Nvidia is the sweetest customer right now. It is the glue of artificial intelligence, it invests millions in AI startups and, although Big Tech tries to be the new Nvidia, the truth is that they are currently the only ones with the necessary hardware to meet the hyperscalers’ objectives. His real achievement is to make the entire conversation revolve around him and make everyone have to work for you.
And Foxconn is the last to tie itself to Nvidia’s future.
In short. Nvidia is currently preparing the launch of Vera Rubin. It is a training and inference platform that is bringing together the latest generation hardware from companies such as Samsung or TSMC. However, Jensen Huang already commented that he would need all available hands this year to meet his goals, and that’s where Foxconn comes in.
The large (and controversial) Taiwanese company has been chosen by Nvidia as the exclusive supply chain supplier of the equipment necessary for Groq 3 LPX. The two companies were already working together, but the agreement implies a tenfold increase in the planned delivery volume and, furthermore, sooner than expected: for the third quarter of 2026.
Transformation. This agreement puts Nvidia’s intentions on the table. If until recently we were talking about GPUs like the H200, which were desired by Chinese Big Tech, now it’s time to talk about the aforementioned Vera Rubin. It is a platform that will be able to do both training and inference work, something increasingly important in the era of agentic AI. According to Nvidia, the Groq 3 LPX rack has 35 times better performance in inference for billion-parameter AI models compared to the previous generation Blackwell.
It’s not for nothing that Intel is shifting its business to Xeons for data centers and ARM shares hit highs after presenting its CPU for AI. Foxconn will focus its resources on that LPX platform powered by Groq to accelerate the entire critical decoding phase of agentic AI models. And, aside from Groq 3 LPX, the Taiwanese company itself is one of the main suppliers of Vera Rubin NVL72 cabinets. In short: Foxconn is, right now, playing in the Champions League.
According to industry sources, shipments of the LP30 and LP35 chips that will use these LPX cabinets will be 1.5 million by 2026 and 2.5 million by 2027. In total, 6,000 racks for this year and 10,000 for the one that comes only with those chips.
The fat customer. And here there are two sides of the coin. On the one hand, that of Nvidia, the company that has found such a rich vein in AI as to abandon those who were its main clients not so long ago. Working for Nvidia is to ensure profits as long as its hegemony lasts in the age of AI. An example is Samsung, which rushed to win the HBM4 memory race because it knew that if it delivered, it would leapfrog its biggest customers in the race to become Nvidia’s supplier.

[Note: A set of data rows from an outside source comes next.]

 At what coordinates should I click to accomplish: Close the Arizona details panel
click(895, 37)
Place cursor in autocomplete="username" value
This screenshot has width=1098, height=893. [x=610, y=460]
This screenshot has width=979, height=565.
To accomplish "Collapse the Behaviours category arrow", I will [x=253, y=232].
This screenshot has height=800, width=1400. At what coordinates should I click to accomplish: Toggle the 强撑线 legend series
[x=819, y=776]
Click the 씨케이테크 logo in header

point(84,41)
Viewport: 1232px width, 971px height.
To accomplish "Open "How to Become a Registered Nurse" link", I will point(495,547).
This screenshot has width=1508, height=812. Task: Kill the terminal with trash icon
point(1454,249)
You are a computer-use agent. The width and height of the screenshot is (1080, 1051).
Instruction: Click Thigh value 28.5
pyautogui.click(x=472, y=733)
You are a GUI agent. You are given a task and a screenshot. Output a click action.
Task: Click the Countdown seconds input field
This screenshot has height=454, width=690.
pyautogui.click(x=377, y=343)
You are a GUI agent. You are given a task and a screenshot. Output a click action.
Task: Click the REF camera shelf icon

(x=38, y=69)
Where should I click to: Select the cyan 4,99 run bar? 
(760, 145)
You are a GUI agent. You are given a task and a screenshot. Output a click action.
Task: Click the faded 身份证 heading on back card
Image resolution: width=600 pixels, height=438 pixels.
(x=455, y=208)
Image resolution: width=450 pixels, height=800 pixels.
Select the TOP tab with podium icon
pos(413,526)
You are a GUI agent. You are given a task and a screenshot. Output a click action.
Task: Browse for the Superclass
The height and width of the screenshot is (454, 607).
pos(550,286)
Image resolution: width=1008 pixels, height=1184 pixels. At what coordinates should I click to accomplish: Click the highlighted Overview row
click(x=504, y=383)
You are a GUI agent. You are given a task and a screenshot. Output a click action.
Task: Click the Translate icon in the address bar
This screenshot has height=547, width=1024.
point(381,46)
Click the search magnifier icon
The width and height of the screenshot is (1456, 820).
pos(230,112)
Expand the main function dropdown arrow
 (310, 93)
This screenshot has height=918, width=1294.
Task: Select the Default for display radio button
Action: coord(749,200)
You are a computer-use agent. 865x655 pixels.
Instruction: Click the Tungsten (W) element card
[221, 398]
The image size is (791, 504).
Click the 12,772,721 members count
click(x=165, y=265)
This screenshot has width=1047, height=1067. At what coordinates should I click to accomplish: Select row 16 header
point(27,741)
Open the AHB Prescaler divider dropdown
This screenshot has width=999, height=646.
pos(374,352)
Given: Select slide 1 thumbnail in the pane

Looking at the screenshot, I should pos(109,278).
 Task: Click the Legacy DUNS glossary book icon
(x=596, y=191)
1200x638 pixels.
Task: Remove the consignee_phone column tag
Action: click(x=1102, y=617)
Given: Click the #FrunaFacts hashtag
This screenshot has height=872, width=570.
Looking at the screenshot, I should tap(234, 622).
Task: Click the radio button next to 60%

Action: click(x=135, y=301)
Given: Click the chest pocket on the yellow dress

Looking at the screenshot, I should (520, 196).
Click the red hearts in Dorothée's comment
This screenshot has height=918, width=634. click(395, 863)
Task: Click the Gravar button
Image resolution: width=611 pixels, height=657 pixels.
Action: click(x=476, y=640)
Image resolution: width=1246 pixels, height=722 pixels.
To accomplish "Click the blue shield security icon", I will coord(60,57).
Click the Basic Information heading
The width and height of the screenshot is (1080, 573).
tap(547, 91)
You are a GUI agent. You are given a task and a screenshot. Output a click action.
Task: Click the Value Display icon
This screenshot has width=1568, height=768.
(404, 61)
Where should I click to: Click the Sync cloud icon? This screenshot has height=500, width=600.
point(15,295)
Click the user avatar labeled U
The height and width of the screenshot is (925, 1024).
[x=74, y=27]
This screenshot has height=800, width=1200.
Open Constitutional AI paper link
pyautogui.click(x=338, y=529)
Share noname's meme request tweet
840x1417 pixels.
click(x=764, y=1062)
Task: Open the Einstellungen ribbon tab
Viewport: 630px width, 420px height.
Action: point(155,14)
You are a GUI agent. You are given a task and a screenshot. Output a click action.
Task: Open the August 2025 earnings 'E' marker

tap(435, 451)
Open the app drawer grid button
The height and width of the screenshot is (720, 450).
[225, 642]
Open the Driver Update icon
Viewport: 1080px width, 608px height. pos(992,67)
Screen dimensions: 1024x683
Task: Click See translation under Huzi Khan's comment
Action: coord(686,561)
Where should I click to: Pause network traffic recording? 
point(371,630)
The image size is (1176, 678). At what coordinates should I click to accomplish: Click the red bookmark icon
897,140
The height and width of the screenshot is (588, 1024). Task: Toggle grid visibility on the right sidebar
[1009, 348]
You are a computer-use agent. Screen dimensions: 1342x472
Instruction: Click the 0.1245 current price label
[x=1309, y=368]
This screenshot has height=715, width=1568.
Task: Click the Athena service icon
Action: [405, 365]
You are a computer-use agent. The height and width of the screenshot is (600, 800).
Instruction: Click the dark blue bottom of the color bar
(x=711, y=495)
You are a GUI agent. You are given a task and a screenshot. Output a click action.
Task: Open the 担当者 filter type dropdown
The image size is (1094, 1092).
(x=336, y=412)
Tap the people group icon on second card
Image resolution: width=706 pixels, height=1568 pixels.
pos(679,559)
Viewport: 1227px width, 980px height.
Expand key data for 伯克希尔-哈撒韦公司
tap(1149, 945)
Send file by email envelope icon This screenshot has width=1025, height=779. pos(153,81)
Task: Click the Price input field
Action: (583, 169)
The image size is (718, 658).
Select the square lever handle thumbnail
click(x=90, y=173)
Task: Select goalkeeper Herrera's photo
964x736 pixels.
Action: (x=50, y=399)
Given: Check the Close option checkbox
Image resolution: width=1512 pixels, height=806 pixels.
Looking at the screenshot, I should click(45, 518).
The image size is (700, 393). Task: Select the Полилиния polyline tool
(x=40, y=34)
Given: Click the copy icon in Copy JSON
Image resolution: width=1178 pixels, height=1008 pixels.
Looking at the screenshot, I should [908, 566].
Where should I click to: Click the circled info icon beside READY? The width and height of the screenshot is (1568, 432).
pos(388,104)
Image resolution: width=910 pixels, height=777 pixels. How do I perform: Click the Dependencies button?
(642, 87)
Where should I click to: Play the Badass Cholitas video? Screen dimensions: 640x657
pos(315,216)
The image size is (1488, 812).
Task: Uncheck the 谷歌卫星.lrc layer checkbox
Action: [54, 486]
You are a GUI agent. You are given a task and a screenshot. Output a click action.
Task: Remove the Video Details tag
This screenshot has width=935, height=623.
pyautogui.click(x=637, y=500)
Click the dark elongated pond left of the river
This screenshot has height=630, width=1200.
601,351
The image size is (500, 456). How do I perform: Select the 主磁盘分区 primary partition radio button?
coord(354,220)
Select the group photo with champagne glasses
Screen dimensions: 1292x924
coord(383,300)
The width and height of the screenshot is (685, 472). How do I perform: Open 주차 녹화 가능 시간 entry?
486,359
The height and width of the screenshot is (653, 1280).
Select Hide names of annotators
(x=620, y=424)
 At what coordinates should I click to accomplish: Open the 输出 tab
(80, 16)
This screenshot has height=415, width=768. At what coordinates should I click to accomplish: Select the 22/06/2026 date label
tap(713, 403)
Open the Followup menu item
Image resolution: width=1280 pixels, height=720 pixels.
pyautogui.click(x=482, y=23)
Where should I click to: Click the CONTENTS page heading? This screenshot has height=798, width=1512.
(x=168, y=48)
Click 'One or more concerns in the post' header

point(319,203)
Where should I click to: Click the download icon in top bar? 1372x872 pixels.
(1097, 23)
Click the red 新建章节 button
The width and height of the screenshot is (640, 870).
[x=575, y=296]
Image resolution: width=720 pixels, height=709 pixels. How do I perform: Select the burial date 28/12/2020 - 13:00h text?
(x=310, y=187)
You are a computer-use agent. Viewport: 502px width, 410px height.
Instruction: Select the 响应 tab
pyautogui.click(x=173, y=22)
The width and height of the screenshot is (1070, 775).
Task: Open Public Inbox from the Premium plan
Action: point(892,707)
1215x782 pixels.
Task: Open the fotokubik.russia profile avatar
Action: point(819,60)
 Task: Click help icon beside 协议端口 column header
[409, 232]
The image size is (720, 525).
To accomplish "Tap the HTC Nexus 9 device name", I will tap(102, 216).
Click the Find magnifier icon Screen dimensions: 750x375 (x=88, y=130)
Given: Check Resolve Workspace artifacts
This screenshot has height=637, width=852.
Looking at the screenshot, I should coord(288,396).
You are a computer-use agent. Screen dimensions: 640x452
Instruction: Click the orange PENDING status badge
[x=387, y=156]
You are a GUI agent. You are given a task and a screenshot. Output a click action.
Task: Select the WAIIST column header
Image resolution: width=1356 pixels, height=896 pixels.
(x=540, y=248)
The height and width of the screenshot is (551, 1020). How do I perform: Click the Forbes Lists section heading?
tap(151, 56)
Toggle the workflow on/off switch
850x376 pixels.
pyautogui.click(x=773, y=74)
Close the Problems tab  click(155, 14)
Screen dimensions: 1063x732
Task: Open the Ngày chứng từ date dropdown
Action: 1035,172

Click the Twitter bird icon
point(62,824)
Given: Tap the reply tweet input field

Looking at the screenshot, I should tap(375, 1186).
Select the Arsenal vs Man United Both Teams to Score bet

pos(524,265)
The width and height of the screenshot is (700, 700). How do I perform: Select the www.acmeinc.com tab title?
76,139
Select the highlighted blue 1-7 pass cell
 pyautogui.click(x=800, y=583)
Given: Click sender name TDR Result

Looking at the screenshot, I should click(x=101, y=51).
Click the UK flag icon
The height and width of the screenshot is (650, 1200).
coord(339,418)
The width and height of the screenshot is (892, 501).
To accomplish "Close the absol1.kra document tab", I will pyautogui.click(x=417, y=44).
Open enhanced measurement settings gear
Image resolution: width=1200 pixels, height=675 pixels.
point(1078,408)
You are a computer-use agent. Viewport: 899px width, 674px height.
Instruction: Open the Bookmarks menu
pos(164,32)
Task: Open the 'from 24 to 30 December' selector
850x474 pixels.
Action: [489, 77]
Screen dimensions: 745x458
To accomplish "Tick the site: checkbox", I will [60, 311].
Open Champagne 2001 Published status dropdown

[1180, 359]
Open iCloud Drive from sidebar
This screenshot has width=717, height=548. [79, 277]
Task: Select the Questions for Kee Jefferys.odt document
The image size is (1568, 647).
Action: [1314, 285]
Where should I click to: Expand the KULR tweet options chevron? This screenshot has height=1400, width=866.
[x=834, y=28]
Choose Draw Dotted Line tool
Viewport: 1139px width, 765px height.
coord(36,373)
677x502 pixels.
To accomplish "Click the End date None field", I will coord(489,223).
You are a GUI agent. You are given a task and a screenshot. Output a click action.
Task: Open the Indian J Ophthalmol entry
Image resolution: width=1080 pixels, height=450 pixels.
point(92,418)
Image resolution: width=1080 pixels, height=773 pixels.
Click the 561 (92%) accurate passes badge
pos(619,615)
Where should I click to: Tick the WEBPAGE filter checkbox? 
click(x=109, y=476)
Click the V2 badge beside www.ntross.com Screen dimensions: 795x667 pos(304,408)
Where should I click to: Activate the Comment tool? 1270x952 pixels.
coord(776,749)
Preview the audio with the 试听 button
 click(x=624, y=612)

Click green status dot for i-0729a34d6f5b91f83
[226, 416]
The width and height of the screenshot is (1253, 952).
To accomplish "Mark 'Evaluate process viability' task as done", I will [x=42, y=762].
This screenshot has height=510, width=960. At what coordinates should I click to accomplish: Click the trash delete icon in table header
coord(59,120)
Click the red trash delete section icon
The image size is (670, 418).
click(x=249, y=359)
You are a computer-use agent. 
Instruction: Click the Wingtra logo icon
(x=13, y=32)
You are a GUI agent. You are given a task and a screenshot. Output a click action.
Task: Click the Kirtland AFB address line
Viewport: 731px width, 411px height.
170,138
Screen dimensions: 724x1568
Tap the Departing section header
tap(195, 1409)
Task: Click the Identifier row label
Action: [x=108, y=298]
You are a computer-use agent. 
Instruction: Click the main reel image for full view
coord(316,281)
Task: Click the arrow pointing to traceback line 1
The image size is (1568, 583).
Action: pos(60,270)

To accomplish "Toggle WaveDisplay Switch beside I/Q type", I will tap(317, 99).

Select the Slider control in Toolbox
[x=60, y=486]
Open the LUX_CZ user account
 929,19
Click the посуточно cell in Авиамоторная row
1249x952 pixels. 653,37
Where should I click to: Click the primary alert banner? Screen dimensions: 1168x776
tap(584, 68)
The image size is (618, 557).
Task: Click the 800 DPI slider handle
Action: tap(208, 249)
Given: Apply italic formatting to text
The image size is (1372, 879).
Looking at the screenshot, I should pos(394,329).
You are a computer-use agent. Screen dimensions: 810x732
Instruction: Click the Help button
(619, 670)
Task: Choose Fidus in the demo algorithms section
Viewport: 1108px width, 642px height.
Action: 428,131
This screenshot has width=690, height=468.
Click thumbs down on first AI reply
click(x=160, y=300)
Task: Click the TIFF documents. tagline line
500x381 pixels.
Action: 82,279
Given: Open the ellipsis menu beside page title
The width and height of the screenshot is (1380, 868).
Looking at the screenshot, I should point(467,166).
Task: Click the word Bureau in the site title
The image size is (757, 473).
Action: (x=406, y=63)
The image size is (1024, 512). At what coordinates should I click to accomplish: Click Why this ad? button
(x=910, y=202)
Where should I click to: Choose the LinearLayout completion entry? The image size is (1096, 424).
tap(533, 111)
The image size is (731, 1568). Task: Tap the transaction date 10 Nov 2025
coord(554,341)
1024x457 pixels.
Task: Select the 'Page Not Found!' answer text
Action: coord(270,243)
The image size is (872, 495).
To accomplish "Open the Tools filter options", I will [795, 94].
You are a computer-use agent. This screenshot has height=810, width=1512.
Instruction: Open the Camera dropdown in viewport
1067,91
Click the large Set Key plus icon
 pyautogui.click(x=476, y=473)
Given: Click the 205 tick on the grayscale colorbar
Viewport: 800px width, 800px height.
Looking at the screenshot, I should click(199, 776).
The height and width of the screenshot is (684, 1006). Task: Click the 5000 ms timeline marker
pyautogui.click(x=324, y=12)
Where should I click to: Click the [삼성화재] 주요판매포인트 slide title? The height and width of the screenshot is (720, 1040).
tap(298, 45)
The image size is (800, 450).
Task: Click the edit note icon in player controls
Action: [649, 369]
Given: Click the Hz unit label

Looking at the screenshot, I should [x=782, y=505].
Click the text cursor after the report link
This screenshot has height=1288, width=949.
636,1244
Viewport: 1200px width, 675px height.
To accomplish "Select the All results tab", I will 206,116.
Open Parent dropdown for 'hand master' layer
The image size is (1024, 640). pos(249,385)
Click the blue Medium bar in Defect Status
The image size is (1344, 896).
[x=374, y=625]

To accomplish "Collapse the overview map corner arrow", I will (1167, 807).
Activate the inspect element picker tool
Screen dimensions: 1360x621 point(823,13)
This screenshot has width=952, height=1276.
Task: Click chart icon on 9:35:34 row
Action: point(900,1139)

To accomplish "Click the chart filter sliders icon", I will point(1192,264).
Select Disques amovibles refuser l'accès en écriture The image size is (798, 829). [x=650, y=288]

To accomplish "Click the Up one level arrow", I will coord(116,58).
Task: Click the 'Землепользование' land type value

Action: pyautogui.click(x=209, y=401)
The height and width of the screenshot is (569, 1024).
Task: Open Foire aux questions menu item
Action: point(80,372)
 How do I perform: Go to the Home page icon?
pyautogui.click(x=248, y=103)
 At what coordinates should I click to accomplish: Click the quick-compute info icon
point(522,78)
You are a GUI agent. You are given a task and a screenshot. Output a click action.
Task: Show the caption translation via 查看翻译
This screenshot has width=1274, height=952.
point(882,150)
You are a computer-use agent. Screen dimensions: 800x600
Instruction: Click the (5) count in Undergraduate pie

Another example is TSMC itself. The largest foundry in the world had had Apple as its main customer for years. That ensured that if there was any crisis in the supply chain, Apple knew it would have its chips because TSMC’s future was tied to its own. But now things have changed and the one who has guaranteed wafers is Nvidia.

Accumulating big contracts. The other side of the coin is that Foxconn, which is not in the daily conversation as one of the engines of AI, is winning big, juicy contracts. One is the one mentioned exclusively with Nvidia, but they are also suppliers of chips to other giants such as Google with its TPU, Microsoft and Amazon AWM.
Of Google, for example, it has 15% of the market share. And the company’s CEO, Liu Yangwei, sticks out his chest in this situation, pointing out that they can produce more than 1,000 complete cabinets per week and that they are working to double that capacity before the end of the year.
Oh, and in case you’re wondering if this will have any impact on the price of RAM, keep in mind that each of these thousands of racks that Foxconn manufactures will have 256 chips with 128 GB of SRAM and 12 TB of DDR5 memory. It also helps understand why the memory majors are stopping making DDR4 memory to focus on DDR5. And why prices will continue as they are now for many months.